:: ページ抜粋 ::
# # #
プロ卓球選手・森薗政崇が高校生に伝えた大切なコト<森薗政崇オンライン講演会>

写真:オンライン講演会を行う森薗政崇/撮影:ラリーズ編集部

現在、まだ試合が行えない状況下ではあるが、卓球アスリートたちは、少しでもプレーヤーやファンを勇気づけ楽しませようと数々の取り組みを行っている。

5月26日、世界卓球代表の森薗政崇(BOBSON)が、茨城県の強豪校・明秀学園日立高校卓球部員に対し、Web会議システム「Zoom」を利用し講演会を開催した。今回はその様子を取材した。

プロ卓球選手・森薗が高校生を相手にZoom講演会

森薗のオンライン講演会は「インターハイや全中が無くなってしまったので、少しでも僕の言葉が支えになれば」と5月10日の静岡学園高からスタートしたものだ。今回の明秀日立が9校目で、現時点で13校目まで実施が決まっている。

明秀日立卓球部の吉田匡毅コーチが、別の学校を対象に開かれた会に参加し、今回開催される運びとなった。Zoomを用いたこの講演会には、男女総勢40名ほどの部員が参加し、約2時間に渡って森薗の言葉に耳を傾けた。

写真:森薗のオンライン講演会の様子/撮影:ラリーズ編集部

「森薗政崇という卓球選手はどんな風に見える?」、「ドイツに行って何に一番苦労したと思う?」など森薗から生徒たちに問いかける形式で会は進行した。

初めはプロ卓球選手を相手に緊張した面持ちだった生徒たちも、コミュニケーションを取るにつれ、次第に笑顔がこぼれるようになった。

森薗が伝えたかった「考え抜くことの大切さ」

森薗はこの会を通して「自らの卓球人生を振り返って、大切なことを伝えたかった」と語る。

実際に話の中では、青森山田中に入学した際、1つ上の代の“三枚看板”である丹羽孝希(スヴェンソン)、町飛鳥(FPC)、吉田雅己岡山リベッツ)の大きな壁に当たったことを例に出していた。

写真:森薗政崇/撮影:ラリーズ編集部

「僕は小学6年生でホープス優勝して順風満帆だった。ただ、中学に入って彼ら3人に全く勝てなくなった」。ここで森薗は「なぜだと思う?自分の言葉で言ってみよう」と高校生たちに質問を投げかけた。
# # #
:: 元データ ::
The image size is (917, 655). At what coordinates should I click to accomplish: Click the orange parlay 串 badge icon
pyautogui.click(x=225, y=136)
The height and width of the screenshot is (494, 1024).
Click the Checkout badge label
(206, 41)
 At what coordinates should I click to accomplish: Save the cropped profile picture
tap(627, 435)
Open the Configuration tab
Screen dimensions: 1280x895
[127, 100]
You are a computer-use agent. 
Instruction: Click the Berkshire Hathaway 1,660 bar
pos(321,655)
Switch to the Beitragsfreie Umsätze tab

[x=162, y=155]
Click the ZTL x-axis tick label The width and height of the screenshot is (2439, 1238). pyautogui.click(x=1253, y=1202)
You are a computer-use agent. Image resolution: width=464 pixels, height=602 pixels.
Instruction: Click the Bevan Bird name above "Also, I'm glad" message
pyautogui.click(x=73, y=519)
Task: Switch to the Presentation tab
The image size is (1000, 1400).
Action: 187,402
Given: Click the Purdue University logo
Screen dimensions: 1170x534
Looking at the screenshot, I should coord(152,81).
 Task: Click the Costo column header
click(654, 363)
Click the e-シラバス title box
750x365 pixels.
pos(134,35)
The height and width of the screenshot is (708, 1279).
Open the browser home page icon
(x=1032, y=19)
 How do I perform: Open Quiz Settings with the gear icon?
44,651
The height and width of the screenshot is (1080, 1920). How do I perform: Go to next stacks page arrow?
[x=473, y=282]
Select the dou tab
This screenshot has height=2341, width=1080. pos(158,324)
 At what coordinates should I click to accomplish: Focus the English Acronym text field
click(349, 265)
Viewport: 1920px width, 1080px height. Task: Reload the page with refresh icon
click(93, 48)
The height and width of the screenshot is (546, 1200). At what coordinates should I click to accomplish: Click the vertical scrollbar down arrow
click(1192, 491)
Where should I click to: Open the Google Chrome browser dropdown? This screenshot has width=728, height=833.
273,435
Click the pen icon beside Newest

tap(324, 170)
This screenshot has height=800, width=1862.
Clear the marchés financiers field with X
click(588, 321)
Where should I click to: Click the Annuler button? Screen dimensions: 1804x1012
# # #
:: 課題内容 1 ::
森薗政崇の講演会を伝えるページ抜粋のうち、「5月26日、世界卓球代表の森」から「笑顔がこぼれるようになった。」までの部分を、終わりの語句も含めて一字一句変えずに複写してもらえますか？
:: 課題内容 2 ::
記録の冒頭から「pyautogui.click(x=73, y=519)」を含む行まで、その行も含めて一字一句そのまま書き出してもらえますか？
ページ抜粋と記録は、それぞれ別の出典から取られたものです。

:: 解答 1 ::
5月26日、世界卓球代表の森薗政崇(BOBSON)が、茨城県の強豪校・明秀学園日立高校卓球部員に対し、Web会議システム「Zoom」を利用し講演会を開催した。今回はその様子を取材した。

プロ卓球選手・森薗が高校生を相手にZoom講演会

森薗のオンライン講演会は「インターハイや全中が無くなってしまったので、少しでも僕の言葉が支えになれば」と5月10日の静岡学園高からスタートしたものだ。今回の明秀日立が9校目で、現時点で13校目まで実施が決まっている。

明秀日立卓球部の吉田匡毅コーチが、別の学校を対象に開かれた会に参加し、今回開催される運びとなった。Zoomを用いたこの講演会には、男女総勢40名ほどの部員が参加し、約2時間に渡って森薗の言葉に耳を傾けた。

写真:森薗のオンライン講演会の様子/撮影:ラリーズ編集部

「森薗政崇という卓球選手はどんな風に見える?」、「ドイツに行って何に一番苦労したと思う?」など森薗から生徒たちに問いかける形式で会は進行した。

初めはプロ卓球選手を相手に緊張した面持ちだった生徒たちも、コミュニケーションを取るにつれ、次第に笑顔がこぼれるようになった。

:: 解答 2 ::
The image size is (917, 655). At what coordinates should I click to accomplish: Click the orange parlay 串 badge icon
pyautogui.click(x=225, y=136)
The height and width of the screenshot is (494, 1024).
Click the Checkout badge label
(206, 41)
 At what coordinates should I click to accomplish: Save the cropped profile picture
tap(627, 435)
Open the Configuration tab
Screen dimensions: 1280x895
[127, 100]
You are a computer-use agent. 
Instruction: Click the Berkshire Hathaway 1,660 bar
pos(321,655)
Switch to the Beitragsfreie Umsätze tab

[x=162, y=155]
Click the ZTL x-axis tick label The width and height of the screenshot is (2439, 1238). pyautogui.click(x=1253, y=1202)
You are a computer-use agent. Image resolution: width=464 pixels, height=602 pixels.
Instruction: Click the Bevan Bird name above "Also, I'm glad" message
pyautogui.click(x=73, y=519)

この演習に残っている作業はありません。